From b2cff372f2eb88ced17a7a754471650e5ce9fa47 Mon Sep 17 00:00:00 2001
From: Chris Marchbanks <csmarchbanks@gmail.com>
Date: Tue, 2 Jan 2024 14:09:04 -0700
Subject: [PATCH] Parse a verbose text based native histogram representation

---
 model/textparse/openmetricsparse.go      | 140 +++++++++++++++++++++++
 model/textparse/openmetricsparse_test.go |  32 +++++-
 2 files changed, 171 insertions(+), 1 deletion(-)

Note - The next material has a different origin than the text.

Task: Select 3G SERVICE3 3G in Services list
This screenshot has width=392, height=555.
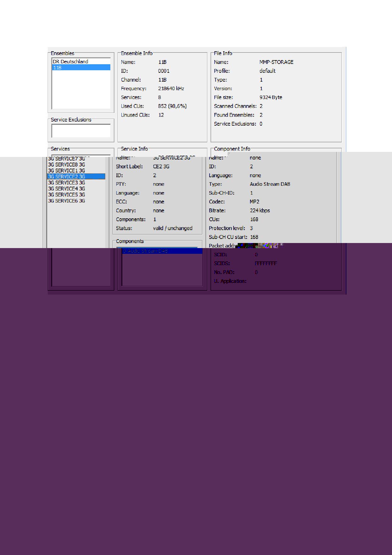Action: click(x=67, y=183)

diff --git a/model/textparse/openmetricsparse.go b/model/textparse/openmetricsparse.go
index ddfbe4fc5c..167f9efe7c 100644
--- a/model/textparse/openmetricsparse.go
+++ b/model/textparse/openmetricsparse.go
@@ -21,6 +21,7 @@ import (
 	"fmt"
 	"io"
 	"math"
+	"strconv"
 	"strings"
 	"unicode/utf8"
 
@@ -83,6 +84,12 @@ type OpenMetricsParser struct {
 	start   int
 	offsets []int
 
+	h           *histogram.Histogram
+	hLabels     labels.Labels
+	removeH     bool
+	cachedEntry Entry
+	cachedErr   error
+
 	eOffsets      []int
 	exemplar      []byte
 	exemplarVal   float64
@@ -176,6 +183,57 @@ func (p *OpenMetricsParser) Metric(l *labels.Labels) string {
 	return s
 }
 
+func (p *OpenMetricsParser) withoutHistLabels() labels.Labels {
+	p.builder.Reset()
+
+	s := string(p.series)
+	for i := 1; i < len(p.offsets); i += 4 {
+		a := p.offsets[i] - p.start
+		b := p.offsets[i+1] - p.start
+		c := p.offsets[i+2] - p.start
+		d := p.offsets[i+3] - p.start
+
+		switch s[a:b] {
+		case "le", "offset", "i":
+			continue
+		default:
+		}
+
+		value := s[c:d]
+		// Replacer causes allocations. Replace only when necessary.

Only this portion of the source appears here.